David Lodge

David Lodge FRS is a research fellow in the Department of Physiology and Pharmacology at the University of Bristol.

Lodge was awarded a Bachelor of Veterinary Science degree in 1963 and worked in University of Bristol as a surgeon and anaesthetist, before doing postgraduate research with Tim J. Biscoe on the neuropharmacology of amino acids, he was awarded his PhD in 1974.

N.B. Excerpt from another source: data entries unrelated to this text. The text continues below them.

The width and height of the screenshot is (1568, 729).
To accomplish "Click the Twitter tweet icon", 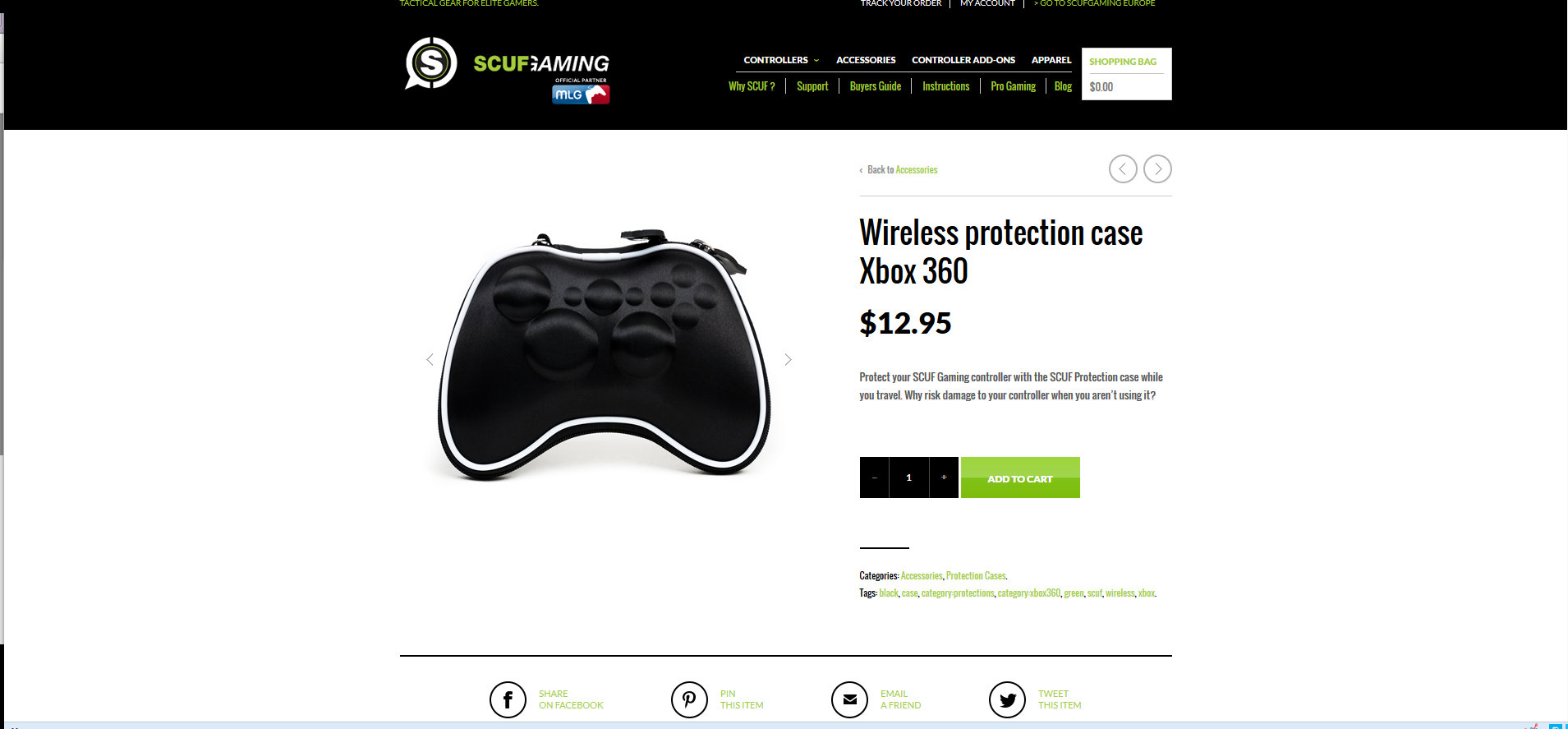I will click(x=1007, y=699).
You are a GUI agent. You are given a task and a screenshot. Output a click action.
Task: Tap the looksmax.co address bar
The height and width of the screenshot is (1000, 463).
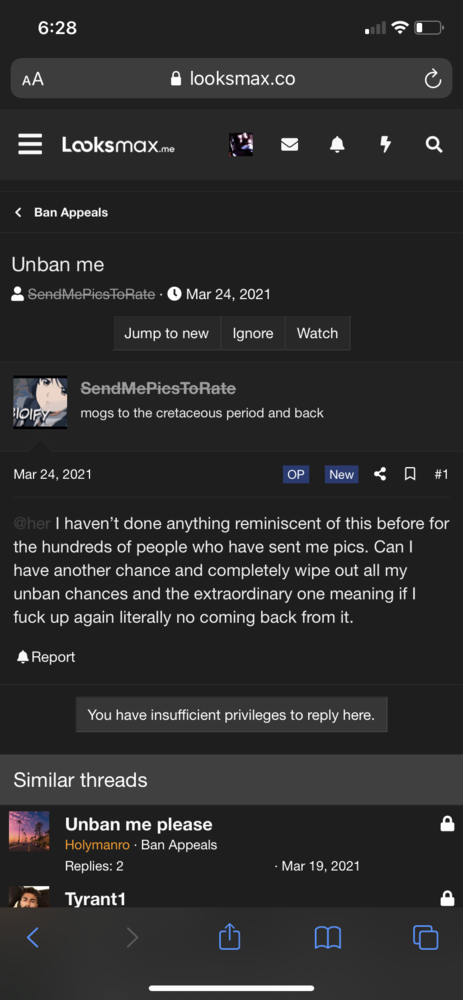232,78
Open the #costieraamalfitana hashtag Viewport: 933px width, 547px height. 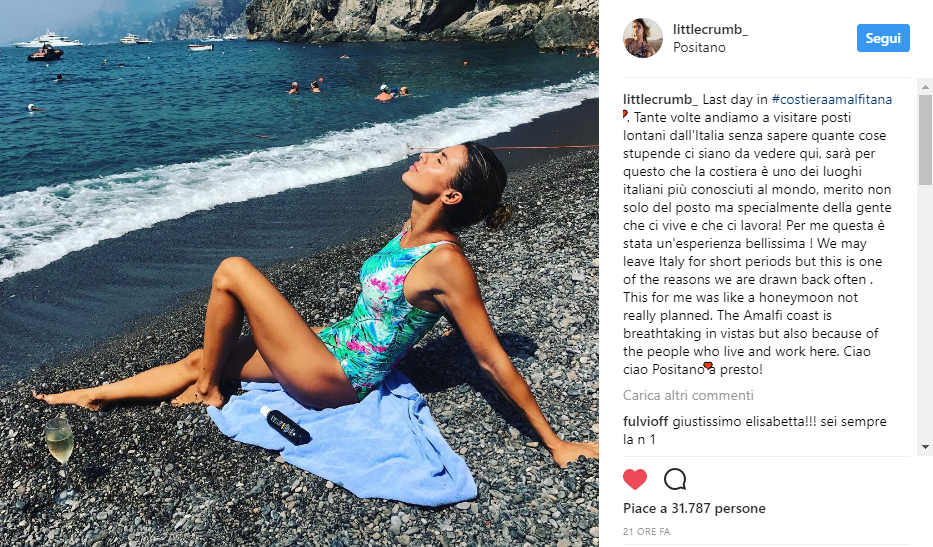coord(832,99)
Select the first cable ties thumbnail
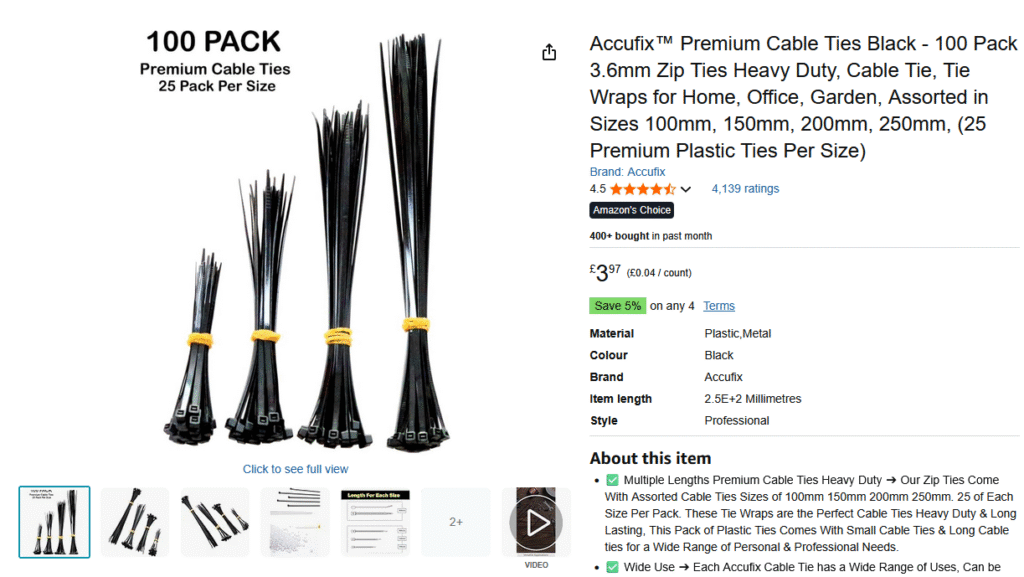The image size is (1024, 577). click(54, 522)
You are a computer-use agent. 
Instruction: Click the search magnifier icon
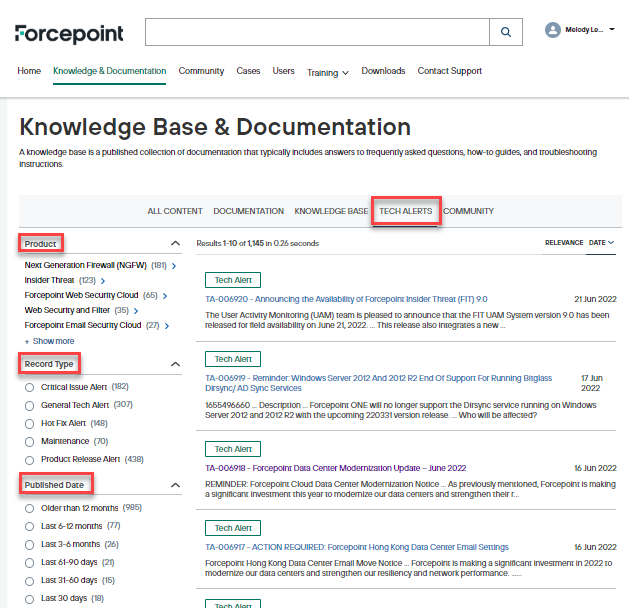[506, 32]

During postdoctoral studies at the Australian National University with David Curtis, he helped establish the role of glutamate as a central neurotransmitter and characterised its actions between AMPA, N-Methyl-D-aspartic acid (NMDA) and kainate receptor subtypes. At the Royal Veterinary College, Lodge linked his interests in anaesthesia and glutamate receptors by making the key discovery that the dissociative anaesthetics, ketamine and phencyclidine, selectively blocked NMDA receptors. He related NMDA receptor antagonism to psychotomimetic effects. This provided a basis for the glutamate hypothesis of schizophrenia and redirected pharmaceutical search for schizophrenia therapies. David was recruited as a director of Eli Lilly's neuroscience program, where he helped develop glutamate receptor approaches to brain diseases, resulting in clinical trials, e.g. for schizophrenia, some of which are ongoing. As of 2016, Lodge's research concerns the mechanism of action of new ‘legal highs’ and the consequences of spontaneous mutations in glutamate receptors.

Lodge was elected a Fellow of the Royal Society (FRS) in 2016 and a Fellow of the Academy of Medical Sciences. He was awarded a Doctor of Science degree from the University of Bristol in 2002.